Training and development of practice nurses has been a source of frustration for practice managers and GPs. Lack of guidance on training needs, and the expectation of nurses for continual training and development, has given rise to tensions between managers and nurses. The managers' role involves allocation of appropriate resources to achieve business goals and this may exclude personal development for staff in areas unconnected with their role.

Annual appraisals are an opportunity to discuss professional development and training needs. But managers find it difficult to appraise nurses, as do GPs. Unless there is a good organisational structure in place, there is no strategic focus on training and development needs with the result that courses and development may be selected on a 'want' rather than 'need' basis. It is also essential to identify an appropriate timescale for training and the experiential learning that is needed to back it up.
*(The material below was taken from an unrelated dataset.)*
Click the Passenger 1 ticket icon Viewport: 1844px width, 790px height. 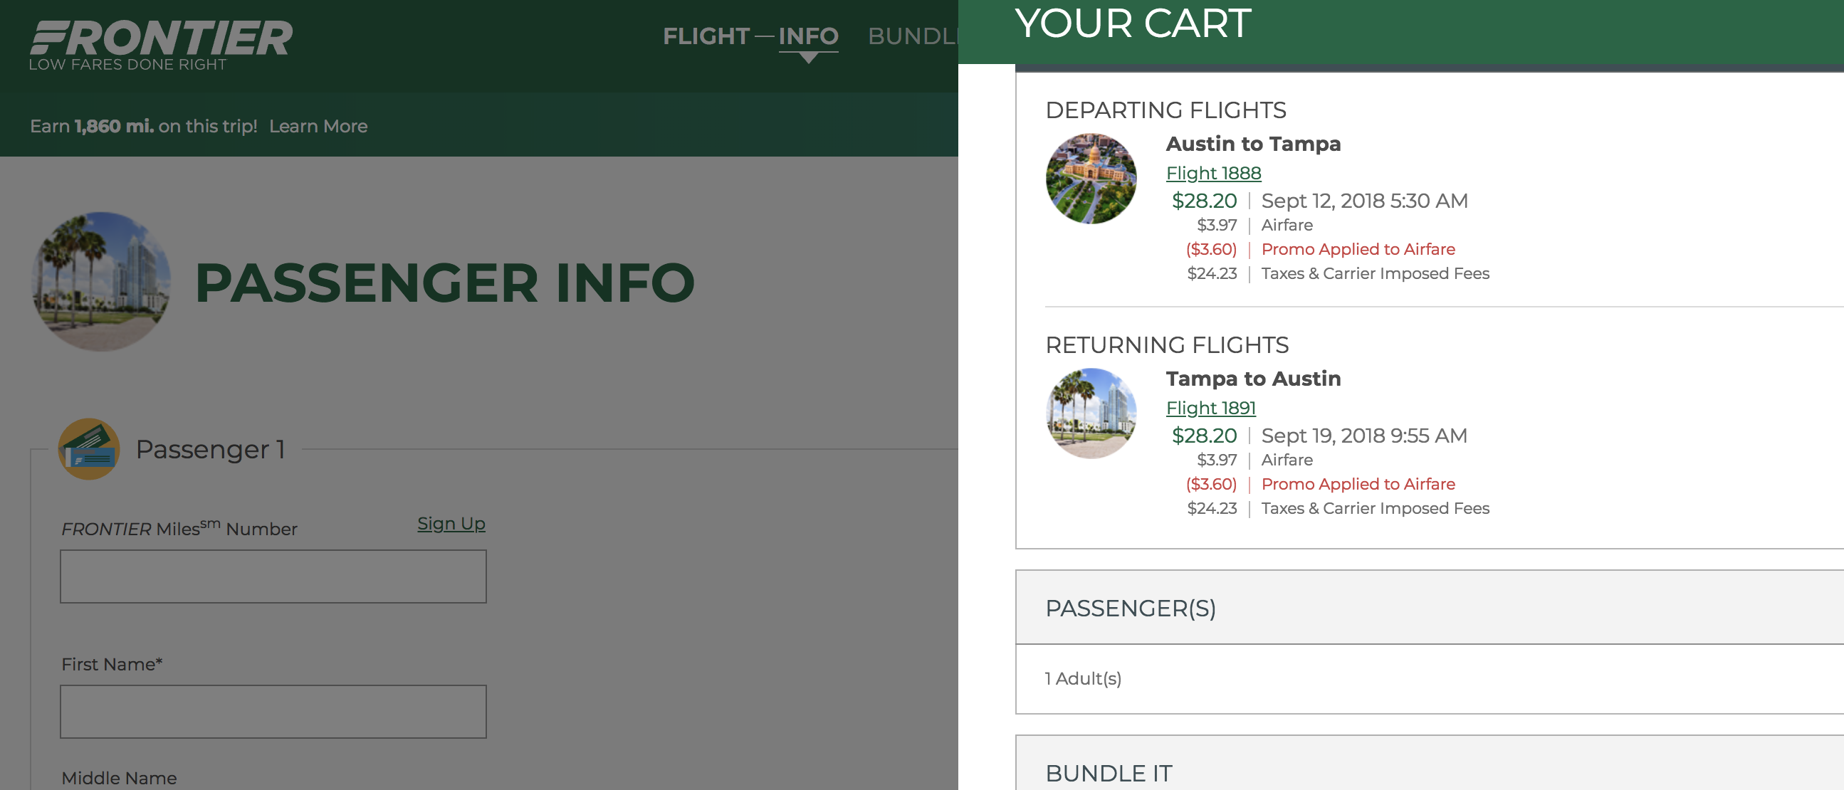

Availability of training has ranged from ad hoc courses run by PCTs, local trusts and even drug companies to more formal university courses. Nurses are accountable for their practice to the Nurses and Midwives Council (NMC) and have to maintain a current registration on a relevant part of the NMC Register.

To maintain this registration they are required to adhere to the NMC code of professional conduct, work within their competencies, and undertake a minimum of five days annual training. The wide variation in training available makes it difficult for practices to assess the effectiveness and appropriateness of courses.

Practices tend to be suspicious of training sponsored by drug companies, although some PCTs have lists of accredited courses covering the basic skills needed for clinics such as smoking cessation, asthma and dietary advice.

Course content and calibre of the trainer can vary, so it is essential that these sessions are followed up in-house as a means of validating the learning in the context of the practice. This can be done via a one-to-one with a GP, or by asking the nurse attending the course to present her learning to a larger group ­ perhaps a combination of GPs and other nurses. This is a valuable tool for reinforcing the learning, and at the same time provides a refresher to other team members.

Opportunities now exist for like-minded practices to collaborate on training and development. Such collaboration could include cross-practice tutorials, arranging appropriate courses and even a forum for peer communication. Primary care is known for its entrepreneurial nature and willingness to tackle problems. The continuing development of nursing roles and new models of care is an area in which we can shine.